→ **Work request**
In the listing below, the lines starting with the line with "技术支持：信融科技 (341, 2486)" and going on through the line with "亚克力字 (426, 1359)" are to be reproduced exactly, and only those.

→ **Given records**
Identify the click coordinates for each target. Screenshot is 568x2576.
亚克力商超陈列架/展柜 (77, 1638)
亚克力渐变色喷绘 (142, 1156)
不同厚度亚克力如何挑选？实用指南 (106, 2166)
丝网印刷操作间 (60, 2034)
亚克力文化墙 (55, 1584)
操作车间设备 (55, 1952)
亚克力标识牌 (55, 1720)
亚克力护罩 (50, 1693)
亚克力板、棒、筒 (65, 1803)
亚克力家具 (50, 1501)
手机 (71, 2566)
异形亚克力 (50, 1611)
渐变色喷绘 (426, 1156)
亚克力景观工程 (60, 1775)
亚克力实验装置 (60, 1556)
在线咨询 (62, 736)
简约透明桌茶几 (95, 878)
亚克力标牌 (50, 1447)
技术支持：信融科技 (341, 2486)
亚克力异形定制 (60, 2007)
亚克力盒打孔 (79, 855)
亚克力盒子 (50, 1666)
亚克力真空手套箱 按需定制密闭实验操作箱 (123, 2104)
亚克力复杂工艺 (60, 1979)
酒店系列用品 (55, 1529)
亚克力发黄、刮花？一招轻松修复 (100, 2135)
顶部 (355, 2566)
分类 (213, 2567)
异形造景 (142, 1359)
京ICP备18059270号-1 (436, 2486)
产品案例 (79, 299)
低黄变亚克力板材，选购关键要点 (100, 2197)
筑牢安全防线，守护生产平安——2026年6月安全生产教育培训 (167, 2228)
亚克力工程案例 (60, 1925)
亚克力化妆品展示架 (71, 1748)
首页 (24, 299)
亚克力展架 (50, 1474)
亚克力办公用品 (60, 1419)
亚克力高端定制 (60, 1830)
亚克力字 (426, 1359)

...

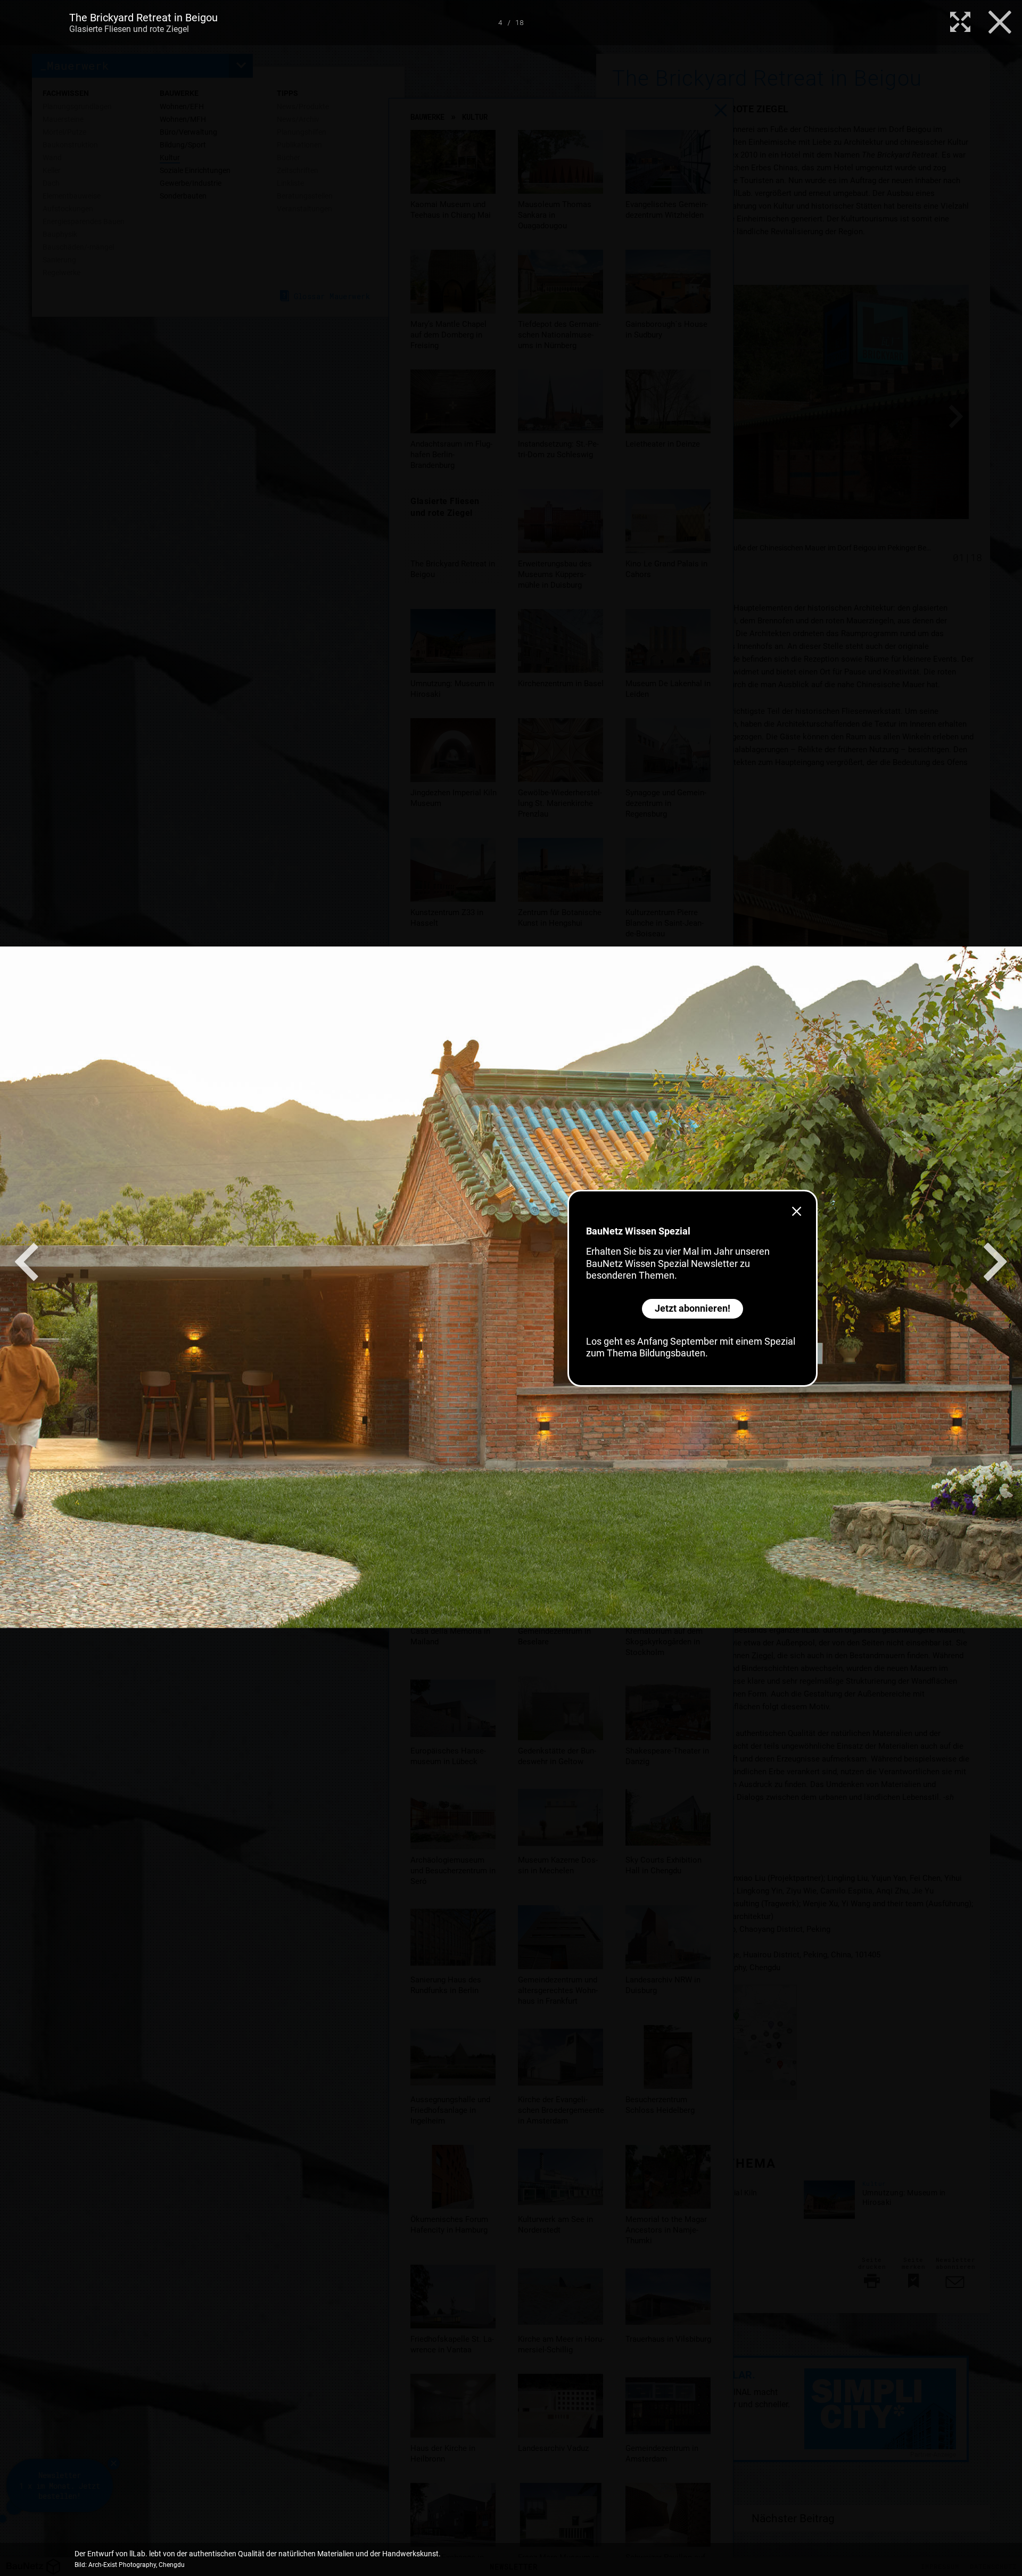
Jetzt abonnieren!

→ **The answer**
技术支持：信融科技 (341, 2486)
亚克力异形定制 (60, 2007)
亚克力盒打孔 (79, 855)
亚克力盒子 (50, 1666)
亚克力真空手套箱 按需定制密闭实验操作箱 (123, 2104)
亚克力复杂工艺 (60, 1979)
酒店系列用品 (55, 1529)
亚克力发黄、刮花？一招轻松修复 (100, 2135)
顶部 (355, 2566)
分类 (213, 2567)
异形造景 (142, 1359)
京ICP备18059270号-1 (436, 2486)
产品案例 (79, 299)
低黄变亚克力板材，选购关键要点 (100, 2197)
筑牢安全防线，守护生产平安——2026年6月安全生产教育培训 (167, 2228)
亚克力工程案例 (60, 1925)
亚克力化妆品展示架 (71, 1748)
首页 (24, 299)
亚克力展架 (50, 1474)
亚克力办公用品 (60, 1419)
亚克力高端定制 (60, 1830)
亚克力字 (426, 1359)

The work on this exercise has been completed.